New Models for Detecting Skin Cancer

Roxana Daneshjou is working to make skin cancer screening more inclusive — and more accurate.

Photo of Roxana Daneshjou
Photo by Nico Oved

Spring 2023
By Rachel Fairbank

According to the American Academy of Dermatology, 1 in 5 Americans will develop skin cancer during the course of their lifetime. If caught early, these cancers are highly treatable, with an impressive survival rate. However, when it comes to early detection and diagnosis, patients encounter major barriers, including limited access to a dermatologist and physicians who are insufficiently trained about the signs of skin cancer in a diverse set of patients.

“Historically, there is a very large lack of representation,” said Roxana Daneshjou ’09, a clinical researcher in dermatology at Stanford University. “It goes back to the lack of representation in textbooks and educational materials.” Existing images and training are disproportionately focused on what skin cancers look like in white patients, while the warning signs can look very different in non-white patients.

For example, a basal cell carcinoma is typically described as being pink and curly, which is what it looks like on white skin, but it is often pigmented on brown skin. Without proper training for physicians, these carcinomas can go undetected for a longer time. As a result, minority patients are often diagnosed with skin cancer later than their peers and consequently experience worse outcomes in terms of treatment and survival.

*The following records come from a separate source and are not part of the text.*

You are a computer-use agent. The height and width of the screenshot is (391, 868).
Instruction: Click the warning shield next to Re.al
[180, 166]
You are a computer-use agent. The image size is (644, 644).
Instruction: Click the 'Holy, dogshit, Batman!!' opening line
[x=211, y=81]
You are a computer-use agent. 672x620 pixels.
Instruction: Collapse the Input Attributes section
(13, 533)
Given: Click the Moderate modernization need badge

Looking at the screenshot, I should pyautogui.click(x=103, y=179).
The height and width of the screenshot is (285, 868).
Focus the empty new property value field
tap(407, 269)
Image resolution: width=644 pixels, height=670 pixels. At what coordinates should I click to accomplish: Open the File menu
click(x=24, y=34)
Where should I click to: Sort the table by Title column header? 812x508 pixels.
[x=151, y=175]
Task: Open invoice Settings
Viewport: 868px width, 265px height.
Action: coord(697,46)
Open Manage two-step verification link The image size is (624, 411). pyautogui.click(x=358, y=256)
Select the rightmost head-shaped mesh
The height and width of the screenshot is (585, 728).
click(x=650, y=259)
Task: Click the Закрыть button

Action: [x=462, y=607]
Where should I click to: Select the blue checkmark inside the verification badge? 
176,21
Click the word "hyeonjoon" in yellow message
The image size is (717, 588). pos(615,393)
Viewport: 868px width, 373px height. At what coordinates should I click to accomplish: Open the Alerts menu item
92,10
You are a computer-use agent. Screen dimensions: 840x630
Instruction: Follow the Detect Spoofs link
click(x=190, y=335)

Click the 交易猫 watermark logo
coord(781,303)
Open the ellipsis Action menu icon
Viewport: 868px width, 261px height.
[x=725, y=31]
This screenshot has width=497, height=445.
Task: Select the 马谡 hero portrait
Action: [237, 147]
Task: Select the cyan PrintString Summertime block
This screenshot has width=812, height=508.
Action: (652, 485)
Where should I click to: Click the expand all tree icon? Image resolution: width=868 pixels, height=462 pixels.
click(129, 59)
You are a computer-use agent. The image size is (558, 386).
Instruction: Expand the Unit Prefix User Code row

When it comes to helping patients access dermatological care, new AI programs can screen images of potentially problematic lesions and make predictions as to which ones need to be referred to a specialist. “These tools could help empower physicians who are not dermatology specialists to help make decisions,” Daneshjou said. Given that an estimated 3 billion people worldwide lack access to a local dermatologist, this type of tool can help patients receive critical referrals.

However, as with the current training methods for detecting skin cancers, the images used for training these AI programs lack diversity. “The exclusion of images of diverse patients from these models is a huge problem that is going to perpetuate existing disparities,” Daneshjou said.

Daneshjou and her collaborators recently published research showing that current AI models were less accurate at detecting cancerous lesions in images of minority patients. However, they also showed that accuracy could be improved by training the models on a more diverse data set — one that Daneshjou and her collaborators created — and by making some modifications to the program.

“When you give an AI program some additional examples of diverse data, and then you test this program on diverse data, it starts doing better,” Daneshjou said. “It’s probably not that different from humans. If you start to train humans properly to be able to recognize skin cancers across diverse skin tones, they would get better at doing so.”